Landowners who have damage to their property, however, may shoot the pigs causing the damage, Jenkins said.
Jenkins said there was a problem recently involving a man who was charging a local golf course to trap the pigs and move them. He charged a hefty fee for each pig and then took them on top of the mountain above the golf course and released them, so the pigs would return. Jenkins said that problem was eliminated and the new law should take care of similar cases in the future.
“This new law will take care of those relocating pigs here to North Carolina when they are caught,” Jenkins said. “This should help reduce the numbers (of feral pigs). The pigs can cause a lot of damage and usually cover several miles in a day. They travel with the food sources and may be in Tryon one day and in the Greenville watershed the next day.”
Feral pigs do carry dangerous diseases, including brucellosis, according to the N.C. Wildlife Resource Commission. The diseases can infect people if they come in contact, through their eyes, nose, mouth or a cut in the skin, with blood, fluid or tissues from an infected wild hog. People can also become sick after eating improperly cooked meat of a feral pig.
“Several people hunt these pigs on a regular basis and use them for food. However, they do carry many diseases and some are serious,” said Jenkins.  “Feral swine are not vaccinated like domestic swine and must be cooked properly to avoid disease transmission. “
Other than shooting the feral pigs, placing an appropriate fence around the property is one of the only other options for property owners. There are no effective poisons to eliminate wild boar.

About feral pigs
History in Western North Carolina
In 1908 the Whiting Manufacturing Company bought a large tract of land in the Snowbird Mountains in Graham County, N.C. Within this tract was a mountain known as Hooper’s Bald. Mr. George Gordon Moore, an American advisor for the company, was allowed to establish a game reserve on company land on Hooper’s Bald around 1909.

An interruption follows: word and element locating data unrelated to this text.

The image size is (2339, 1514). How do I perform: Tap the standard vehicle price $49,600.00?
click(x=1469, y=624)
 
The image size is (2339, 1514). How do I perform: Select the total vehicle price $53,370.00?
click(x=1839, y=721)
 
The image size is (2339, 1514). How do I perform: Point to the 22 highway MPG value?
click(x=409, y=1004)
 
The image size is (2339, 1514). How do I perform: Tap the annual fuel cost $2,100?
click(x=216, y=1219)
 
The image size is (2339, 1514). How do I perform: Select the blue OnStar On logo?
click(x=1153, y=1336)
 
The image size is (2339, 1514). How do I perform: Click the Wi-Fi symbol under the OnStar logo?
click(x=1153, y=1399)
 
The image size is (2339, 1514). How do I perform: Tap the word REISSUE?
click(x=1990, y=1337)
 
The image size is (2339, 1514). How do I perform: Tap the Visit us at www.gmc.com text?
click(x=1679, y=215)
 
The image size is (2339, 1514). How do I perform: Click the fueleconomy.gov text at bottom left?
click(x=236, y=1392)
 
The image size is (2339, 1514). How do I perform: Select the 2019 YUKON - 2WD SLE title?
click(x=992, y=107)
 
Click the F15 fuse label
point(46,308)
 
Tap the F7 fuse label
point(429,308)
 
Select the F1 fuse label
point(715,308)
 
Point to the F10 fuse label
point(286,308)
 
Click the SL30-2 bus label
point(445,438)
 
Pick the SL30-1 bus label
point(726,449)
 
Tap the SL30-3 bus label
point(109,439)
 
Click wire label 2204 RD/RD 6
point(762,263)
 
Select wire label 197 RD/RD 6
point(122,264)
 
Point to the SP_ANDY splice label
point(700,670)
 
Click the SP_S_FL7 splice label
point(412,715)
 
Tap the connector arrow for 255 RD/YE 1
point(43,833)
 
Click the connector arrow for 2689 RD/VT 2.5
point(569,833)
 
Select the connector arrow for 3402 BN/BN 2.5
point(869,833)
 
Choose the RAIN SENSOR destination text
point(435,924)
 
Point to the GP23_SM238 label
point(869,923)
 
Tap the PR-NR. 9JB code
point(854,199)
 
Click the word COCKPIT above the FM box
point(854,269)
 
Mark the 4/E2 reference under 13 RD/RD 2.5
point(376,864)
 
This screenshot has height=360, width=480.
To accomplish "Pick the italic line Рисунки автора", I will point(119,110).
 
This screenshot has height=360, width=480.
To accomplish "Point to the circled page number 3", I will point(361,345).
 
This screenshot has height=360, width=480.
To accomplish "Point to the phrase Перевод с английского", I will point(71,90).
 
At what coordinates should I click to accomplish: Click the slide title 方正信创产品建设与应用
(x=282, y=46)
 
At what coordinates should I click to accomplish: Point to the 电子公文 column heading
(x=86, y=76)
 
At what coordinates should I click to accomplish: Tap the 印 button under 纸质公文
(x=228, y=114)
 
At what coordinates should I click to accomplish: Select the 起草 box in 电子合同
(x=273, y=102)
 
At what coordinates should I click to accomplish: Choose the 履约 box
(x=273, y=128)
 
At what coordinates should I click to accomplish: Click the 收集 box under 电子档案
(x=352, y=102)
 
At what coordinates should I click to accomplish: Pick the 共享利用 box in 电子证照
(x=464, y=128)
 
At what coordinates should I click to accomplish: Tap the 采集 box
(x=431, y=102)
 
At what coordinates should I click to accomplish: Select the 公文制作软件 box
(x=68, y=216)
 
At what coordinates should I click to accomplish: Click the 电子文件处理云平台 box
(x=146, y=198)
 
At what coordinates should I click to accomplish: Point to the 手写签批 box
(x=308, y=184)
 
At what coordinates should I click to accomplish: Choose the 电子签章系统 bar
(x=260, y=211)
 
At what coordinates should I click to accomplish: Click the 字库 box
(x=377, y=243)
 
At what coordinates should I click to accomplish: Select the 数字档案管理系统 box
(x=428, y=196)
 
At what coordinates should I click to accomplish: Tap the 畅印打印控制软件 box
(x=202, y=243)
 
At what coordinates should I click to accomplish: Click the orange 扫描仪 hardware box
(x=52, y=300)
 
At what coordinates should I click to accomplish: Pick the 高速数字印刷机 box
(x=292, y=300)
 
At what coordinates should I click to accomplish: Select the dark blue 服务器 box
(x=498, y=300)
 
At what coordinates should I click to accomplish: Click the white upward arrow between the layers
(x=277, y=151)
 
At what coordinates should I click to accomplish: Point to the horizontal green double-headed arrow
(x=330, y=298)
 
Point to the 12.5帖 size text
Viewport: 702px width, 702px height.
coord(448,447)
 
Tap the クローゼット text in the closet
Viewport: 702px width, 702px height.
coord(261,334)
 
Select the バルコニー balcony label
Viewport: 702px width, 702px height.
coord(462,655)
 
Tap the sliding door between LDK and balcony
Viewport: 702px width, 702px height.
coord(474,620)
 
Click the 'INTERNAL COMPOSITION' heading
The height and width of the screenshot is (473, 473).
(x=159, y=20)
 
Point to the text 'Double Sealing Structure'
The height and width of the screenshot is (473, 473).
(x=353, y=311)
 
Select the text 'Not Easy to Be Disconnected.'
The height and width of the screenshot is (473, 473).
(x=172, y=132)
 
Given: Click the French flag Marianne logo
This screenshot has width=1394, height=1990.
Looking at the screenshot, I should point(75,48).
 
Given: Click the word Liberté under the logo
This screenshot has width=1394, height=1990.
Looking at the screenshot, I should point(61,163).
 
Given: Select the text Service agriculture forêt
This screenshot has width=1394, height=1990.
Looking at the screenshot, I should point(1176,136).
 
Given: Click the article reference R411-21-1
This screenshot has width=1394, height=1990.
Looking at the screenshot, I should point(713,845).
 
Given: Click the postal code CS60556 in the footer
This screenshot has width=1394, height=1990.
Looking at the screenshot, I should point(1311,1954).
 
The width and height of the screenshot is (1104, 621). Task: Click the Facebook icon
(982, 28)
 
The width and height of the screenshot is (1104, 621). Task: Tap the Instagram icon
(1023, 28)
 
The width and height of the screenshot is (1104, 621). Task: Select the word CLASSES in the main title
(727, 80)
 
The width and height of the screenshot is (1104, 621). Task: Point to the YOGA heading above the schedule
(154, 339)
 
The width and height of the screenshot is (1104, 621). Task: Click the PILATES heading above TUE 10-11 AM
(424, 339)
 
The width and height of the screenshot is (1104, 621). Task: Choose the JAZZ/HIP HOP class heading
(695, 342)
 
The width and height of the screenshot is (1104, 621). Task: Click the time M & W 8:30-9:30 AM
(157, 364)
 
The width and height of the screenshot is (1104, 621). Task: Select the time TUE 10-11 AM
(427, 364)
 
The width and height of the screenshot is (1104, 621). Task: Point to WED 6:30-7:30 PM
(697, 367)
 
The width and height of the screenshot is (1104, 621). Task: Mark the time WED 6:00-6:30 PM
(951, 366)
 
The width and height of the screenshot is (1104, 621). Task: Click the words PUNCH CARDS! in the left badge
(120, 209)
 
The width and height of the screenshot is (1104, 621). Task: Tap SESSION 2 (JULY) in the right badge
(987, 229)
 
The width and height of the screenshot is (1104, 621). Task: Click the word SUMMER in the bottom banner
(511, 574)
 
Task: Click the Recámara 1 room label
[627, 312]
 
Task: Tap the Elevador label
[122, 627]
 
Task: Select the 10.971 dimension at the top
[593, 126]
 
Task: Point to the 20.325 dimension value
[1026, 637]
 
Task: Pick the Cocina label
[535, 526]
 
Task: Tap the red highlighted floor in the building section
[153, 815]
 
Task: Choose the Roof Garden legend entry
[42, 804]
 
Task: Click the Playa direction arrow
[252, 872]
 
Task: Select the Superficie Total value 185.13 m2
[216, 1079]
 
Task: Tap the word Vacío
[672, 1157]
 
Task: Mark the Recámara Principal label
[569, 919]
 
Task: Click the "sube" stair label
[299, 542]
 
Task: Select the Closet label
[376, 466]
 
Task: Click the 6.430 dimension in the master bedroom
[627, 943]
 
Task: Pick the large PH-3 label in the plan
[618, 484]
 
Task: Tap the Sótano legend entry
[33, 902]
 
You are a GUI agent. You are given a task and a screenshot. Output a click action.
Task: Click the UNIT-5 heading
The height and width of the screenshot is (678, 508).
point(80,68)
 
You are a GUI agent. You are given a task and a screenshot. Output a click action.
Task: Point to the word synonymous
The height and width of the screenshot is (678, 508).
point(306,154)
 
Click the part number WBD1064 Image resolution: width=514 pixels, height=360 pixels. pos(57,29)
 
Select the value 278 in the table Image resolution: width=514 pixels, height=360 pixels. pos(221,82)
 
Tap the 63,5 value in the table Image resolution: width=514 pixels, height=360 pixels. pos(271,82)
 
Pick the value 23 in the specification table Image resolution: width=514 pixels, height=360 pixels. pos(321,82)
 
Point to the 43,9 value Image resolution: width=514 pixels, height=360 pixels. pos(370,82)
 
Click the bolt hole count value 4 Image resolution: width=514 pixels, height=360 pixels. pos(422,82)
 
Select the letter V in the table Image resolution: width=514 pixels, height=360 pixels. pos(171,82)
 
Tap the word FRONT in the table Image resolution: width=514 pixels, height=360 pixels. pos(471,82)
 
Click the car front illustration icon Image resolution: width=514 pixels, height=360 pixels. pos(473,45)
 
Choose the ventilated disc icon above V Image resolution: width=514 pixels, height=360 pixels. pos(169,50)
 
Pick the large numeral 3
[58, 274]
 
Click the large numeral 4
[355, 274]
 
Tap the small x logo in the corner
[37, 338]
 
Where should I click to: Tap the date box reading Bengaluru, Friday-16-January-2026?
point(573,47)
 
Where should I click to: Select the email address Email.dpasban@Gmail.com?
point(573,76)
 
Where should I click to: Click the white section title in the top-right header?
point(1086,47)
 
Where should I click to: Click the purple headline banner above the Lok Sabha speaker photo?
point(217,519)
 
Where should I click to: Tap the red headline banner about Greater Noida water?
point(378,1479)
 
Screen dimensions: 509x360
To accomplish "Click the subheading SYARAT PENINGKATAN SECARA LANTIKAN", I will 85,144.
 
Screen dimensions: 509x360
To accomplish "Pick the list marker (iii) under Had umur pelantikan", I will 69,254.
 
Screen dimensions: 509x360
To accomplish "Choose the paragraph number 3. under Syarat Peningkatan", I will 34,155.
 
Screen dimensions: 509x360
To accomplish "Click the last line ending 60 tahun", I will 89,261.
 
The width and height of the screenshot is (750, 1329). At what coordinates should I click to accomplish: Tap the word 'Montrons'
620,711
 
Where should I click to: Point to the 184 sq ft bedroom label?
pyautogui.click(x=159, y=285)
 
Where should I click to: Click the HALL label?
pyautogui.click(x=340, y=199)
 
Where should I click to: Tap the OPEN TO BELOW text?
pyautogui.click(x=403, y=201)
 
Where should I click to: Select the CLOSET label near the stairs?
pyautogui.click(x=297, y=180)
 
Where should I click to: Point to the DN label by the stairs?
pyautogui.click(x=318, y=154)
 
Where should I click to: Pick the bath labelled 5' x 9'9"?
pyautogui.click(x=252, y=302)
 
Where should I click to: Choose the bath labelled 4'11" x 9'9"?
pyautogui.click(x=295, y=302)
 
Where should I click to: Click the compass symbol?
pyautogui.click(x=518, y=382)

In 1911, a 500 to 600-acre hog lot was constructed, with a split rail fence nine rails high. In April 1912, a shipment of 14 European wild hogs, including 11 sows and 3 boars, arrived and was released in the lot. They each weighed approximately 60 to 75 pounds. They were purchased from an agent in Berlin, Germany, who claimed that they came from the Ural Mountains of Russia. The hogs arrived in Murphy by train and were hauled to Hooper’s Bald by ox-drawn wagon. One sow died en route to Hooper’s Bald.
From the beginning the lot was not hog proof, and apparently some of the hogs escaped and returned at will. The majority remained in the lot for eight to 10 years and increased in numbers.
In the early 1920s, when the lot contained approximately 60 to 100 hogs, a hunt with dogs was conducted. Only two hogs were killed, but many escaped the lot during the hunt.
The escapees became established in the surrounding mountain terrain of Graham County, N.C., and Monroe County, Tenn. Today Hooper’s Bald is owned by the U.S. Forest Service and is a part of the Nantahala National Forest.
The boar thrived in Graham County and spread into other counties, as well as the Great Smoky Mountains National Park.
In 1979, the boar was given the status of game animal by the N.C. legislature. The first open season was held in the Cherokee National Forest in 1936 and in the Nantahala National Forest in 1937 (Frome 1966).
The majority (59 percent) of hunter-harvested boars are considered adults, 30 weeks old or older. People who rear wild hogs report animals living as long as 12 years in captivity.
Male wild boars reach sexual maturity at approximately nine months of age and females as young as seven months. The female usually produces one litter of one to 10 piglets (average 4.8) each year, with a gestation period of approximately 115 days. Although wild hogs have the potential to produce two litters a year, there is no evidence that a wild sow has produced more than one surviving litter per year. The sex ratio at birth is approximately 50/50.
At birth the piglets are light brown with longitudinal brown and black stripes, similar to the stripes on chipmunks. The reproductive rate is highly dependent on good mast crops, especially acorns.